(WRITTEN EXERCISE A)
From the mailing-list message below, return the stretch from "RE: Problems and" through "note on deployment.", word for word.

W3C home > Mailing lists > Public > public-perma-id@w3.org > November 2015

RE: Problems and Opportunities at purl.org [SEC=UNCLASSIFIED]

From: Car Nicholas <Nicholas.Car@ga.gov.au>
Date: Wed, 18 Nov 2015 05:26:04 +0000
To: "Pavel.Golodoniuc@csiro.au" <Pavel.Golodoniuc@csiro.au>, "david@3roundstones.com" <david@3roundstones.com>, "norman@astro.gla.ac.uk" <norman@astro.gla.ac.uk>, "jason.haag.ctr@adlnet.gov" <jason.haag.ctr@adlnet.gov>, "public-perma-id@w3.org" <public-perma-id@w3.org>
cc: "Simon.Cox@csiro.au" <Simon.Cox@csiro.au>
Message-ID: <d84ef992104d4d36aed12d4d8a3df295@win-exch-prod01.prod.lan>
In addition to the system description below, I'll just add a note on deployment.

(WRITTEN EXERCISE B)
Retype every line of the records below exactly as they appear.

(Records for locating displayed items)
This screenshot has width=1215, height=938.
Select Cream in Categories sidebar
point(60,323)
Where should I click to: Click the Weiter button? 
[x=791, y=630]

(WORKED ANSWER A)
RE: Problems and Opportunities at purl.org [SEC=UNCLASSIFIED]

From: Car Nicholas <Nicholas.Car@ga.gov.au>
Date: Wed, 18 Nov 2015 05:26:04 +0000
To: "Pavel.Golodoniuc@csiro.au" <Pavel.Golodoniuc@csiro.au>, "david@3roundstones.com" <david@3roundstones.com>, "norman@astro.gla.ac.uk" <norman@astro.gla.ac.uk>, "jason.haag.ctr@adlnet.gov" <jason.haag.ctr@adlnet.gov>, "public-perma-id@w3.org" <public-perma-id@w3.org>
cc: "Simon.Cox@csiro.au" <Simon.Cox@csiro.au>
Message-ID: <d84ef992104d4d36aed12d4d8a3df295@win-exch-prod01.prod.lan>
In addition to the system description below, I'll just add a note on deployment.

(WORKED ANSWER B)
This screenshot has width=1215, height=938.
Select Cream in Categories sidebar
point(60,323)
Where should I click to: Click the Weiter button? 
[x=791, y=630]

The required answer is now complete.